ABOUT THIS EXERCISE
The full listing, minus its pictures, should be printed again exactly as it stands.
### DATA SUPPLIED
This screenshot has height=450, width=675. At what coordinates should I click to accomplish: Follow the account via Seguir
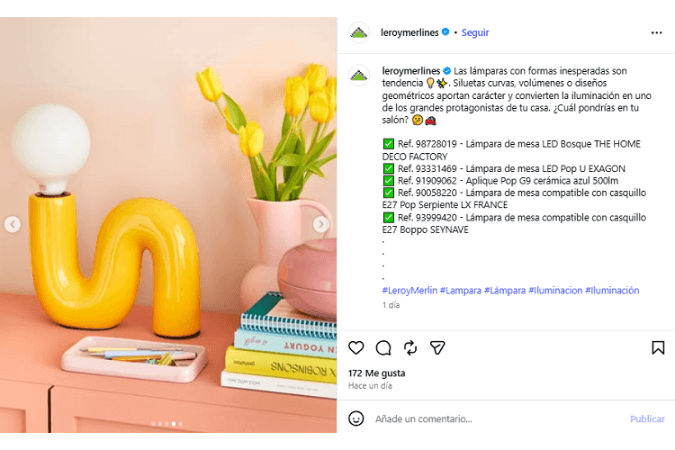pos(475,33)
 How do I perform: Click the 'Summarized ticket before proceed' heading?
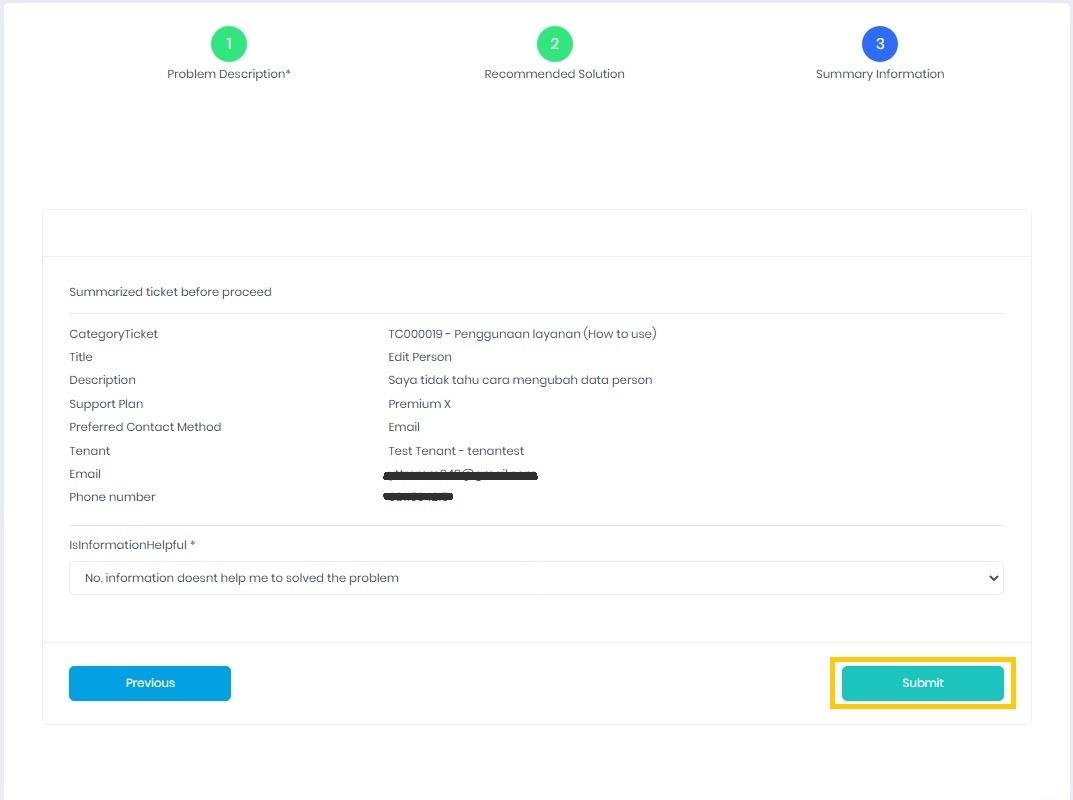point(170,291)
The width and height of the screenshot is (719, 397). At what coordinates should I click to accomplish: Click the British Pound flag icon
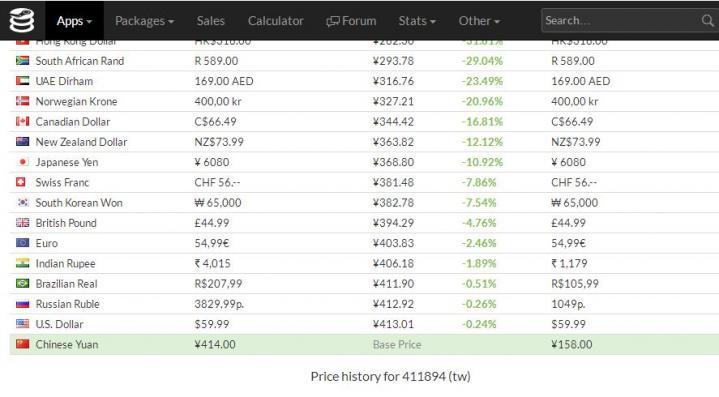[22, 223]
######
FINISHED TASK
This screenshot has height=450, width=675. At what coordinates should I click to accomplish: Follow the account via Seguir
pos(475,33)
 How do I perform: Click the 'Summarized ticket before proceed' heading?
point(170,291)
The width and height of the screenshot is (719, 397). At what coordinates should I click to accomplish: Click the British Pound flag icon
[22, 223]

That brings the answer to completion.